The art world is famously known to lag behind the cutting edge of technology. Artrendex is working to integrate machine learning and AI into multiple aspects of this tradition-minded, white-glove trade by offering three solutions:
- An art recommendation engine
The product, known as ArtPI, works to extract trains from content that you’ve already watched to offer similar fare. It is similar to how Netflix recommends content to its users after analyzing their historical viewing pattern. In this case, machine learning breaks down the defining visual and thematic features of an artwork, or an entire collection, to serve up other pieces with some of the same aesthetic attributes.
- An authentication tool for artworks
This solution, known as Art Verified by AI, would detect otherwise invisible warning signs about a work’s authenticity, thus providing another layer of security on top of traditional methods of analysis. The machine-learning program works by studying as many of an artist’s works as possible to establish a vocabulary of traits that it will identify as the artist’s aesthetic fingerprint. These traits would consist of how much pressure exerted on paper at each point of the artist’s drawings, what direction does the pen move in to create each mark, which marks flows into the other marks. The algorithm would then compare the artist’s historical patterns to new works to evaluate its authenticity.
- A collaboration tool for artists
Similar to the previous two products, the AICAN algorithm gleans pattern from the training set to deduce patterns, only this time, it uses the knowledge to create new pieces. For example, a typical Renaissance portrait might be composed as a bust (it means a piece of art representing the upper part of the human figure including the head and the neck). The algorithm has no idea what a bust is, but if it sees enough of them, it eventually learns the pattern and tries to replicate a bust in its portrait.
Artrendex largest opportunity lies in its recommendation engine. The system has already been used to analyze hundreds and thousands of Instagram posts to help organizers at hot festivals such as Art Basel to figure out what the up and coming trends should be. The total addressable market of art bought as investment is worth more than $64 billion. Artrendex’s recommendation engine uses data analytics to assert the potential value of art and help both buyers and sellers extract the best value out of it.

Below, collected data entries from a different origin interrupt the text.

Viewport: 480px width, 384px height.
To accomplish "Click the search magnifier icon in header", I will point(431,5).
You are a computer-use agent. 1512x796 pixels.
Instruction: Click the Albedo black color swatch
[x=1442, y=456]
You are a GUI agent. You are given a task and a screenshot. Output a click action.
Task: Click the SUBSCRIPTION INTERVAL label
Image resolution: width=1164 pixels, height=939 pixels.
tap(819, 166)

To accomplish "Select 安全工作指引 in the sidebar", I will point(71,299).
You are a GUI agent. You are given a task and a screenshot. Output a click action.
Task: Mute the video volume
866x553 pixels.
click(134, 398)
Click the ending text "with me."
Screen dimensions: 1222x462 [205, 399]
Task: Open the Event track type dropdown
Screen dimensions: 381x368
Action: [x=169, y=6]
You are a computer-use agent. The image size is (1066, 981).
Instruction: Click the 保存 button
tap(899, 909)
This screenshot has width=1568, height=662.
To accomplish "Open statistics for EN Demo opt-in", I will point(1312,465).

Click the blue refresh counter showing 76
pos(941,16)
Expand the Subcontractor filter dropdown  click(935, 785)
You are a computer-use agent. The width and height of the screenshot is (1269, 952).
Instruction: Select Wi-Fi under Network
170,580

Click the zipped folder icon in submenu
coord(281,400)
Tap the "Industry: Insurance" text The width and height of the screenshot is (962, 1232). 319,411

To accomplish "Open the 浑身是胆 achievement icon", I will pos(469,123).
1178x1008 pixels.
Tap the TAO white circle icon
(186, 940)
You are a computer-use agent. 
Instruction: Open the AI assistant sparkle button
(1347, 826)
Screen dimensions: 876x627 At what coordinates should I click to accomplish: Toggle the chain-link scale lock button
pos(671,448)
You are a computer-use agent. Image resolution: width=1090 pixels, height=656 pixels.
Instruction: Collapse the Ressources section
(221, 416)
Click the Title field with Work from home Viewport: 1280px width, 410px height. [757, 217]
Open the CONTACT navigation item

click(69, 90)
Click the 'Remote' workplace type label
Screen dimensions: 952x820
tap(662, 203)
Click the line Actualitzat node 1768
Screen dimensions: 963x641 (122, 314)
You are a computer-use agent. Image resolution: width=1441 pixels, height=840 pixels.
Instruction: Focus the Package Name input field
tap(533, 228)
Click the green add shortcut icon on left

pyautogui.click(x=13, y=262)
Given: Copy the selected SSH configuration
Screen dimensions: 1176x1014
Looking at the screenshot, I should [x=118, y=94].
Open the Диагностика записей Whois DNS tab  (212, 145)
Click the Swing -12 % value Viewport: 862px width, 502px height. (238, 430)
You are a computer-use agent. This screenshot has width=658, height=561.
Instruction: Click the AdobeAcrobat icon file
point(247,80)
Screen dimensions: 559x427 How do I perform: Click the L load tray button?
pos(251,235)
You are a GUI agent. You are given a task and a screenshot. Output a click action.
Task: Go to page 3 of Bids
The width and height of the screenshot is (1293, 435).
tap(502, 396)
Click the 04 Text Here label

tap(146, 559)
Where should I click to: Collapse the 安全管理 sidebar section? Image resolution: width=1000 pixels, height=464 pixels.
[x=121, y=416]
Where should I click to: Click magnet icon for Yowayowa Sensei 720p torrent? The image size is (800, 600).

With enough data of user preference on visual images, Artrendex can deduce the hottest looks and manufacture low-cost editions suitable for hanging in offices or hotel lobbies or guest rooms. In fact, this could be a subscription to refresh those images and create a steady revenue stream that would satisfy the expectations of Artrendex’s venture capital investors.
The biggest challenge lies in training the algorithm. Some genres of art are much more complex or have a higher variance than others. It makes learning the difference between ‘real’ versus ‘fake’ more challenging for the machine.
Secondly, many people will continue to view tools like AICAN as a threat. Given the fears about machines taking over human jobs, its understandable that viewers would consider AI taking over for visual artists as a sacrificial canary. Conventional wisdom among creatives is that art is a process in which human being express some idea or emotion, filter it through personal experience and set it against a broader culture context. This suggests that what AI generates at the behest of computer scientists is definitely not creative and definitely not art.
Thirdly, there’s the big question of the allocation of responsibility and credit. If a computer generated this artwork, who should take credit? Is it the artist who chose to use the algorithm in his work or the artists whose works were used as learning sets to train the algorithm or the computer scientists who built the algorithm or all three of them?
To improve its algorithm, Artrendex needs to form more partnerships that will allow it access to a larger volume of works. At present, it has partnered with the Barnes Foundation, home to one of the world’s greatest collections of impressionist, post-impressionist and early modern paintings. It will need more than just one partner to accelerate its algorithm.
Finally, to ensure that its credibility in the art world, Artrendex needs to generate more awareness on how AI creates art. Currently, there is a lack of knowledge about the rules that drive artistic creation in human beings. Artrendex has the opportunity to fill this gap and take control of the narrative.
Creating and enjoying art is uniquely human. A computer program that is able to develop artistic taste would represent a huge leap into more complex machine learning. It would also help us understand the operations of a human brain. Instead of worrying about AI’s threat to human creative supremacy, the future will be about accepting new technologies. It probably is better for us to think of AI as our next collaborator than competitor.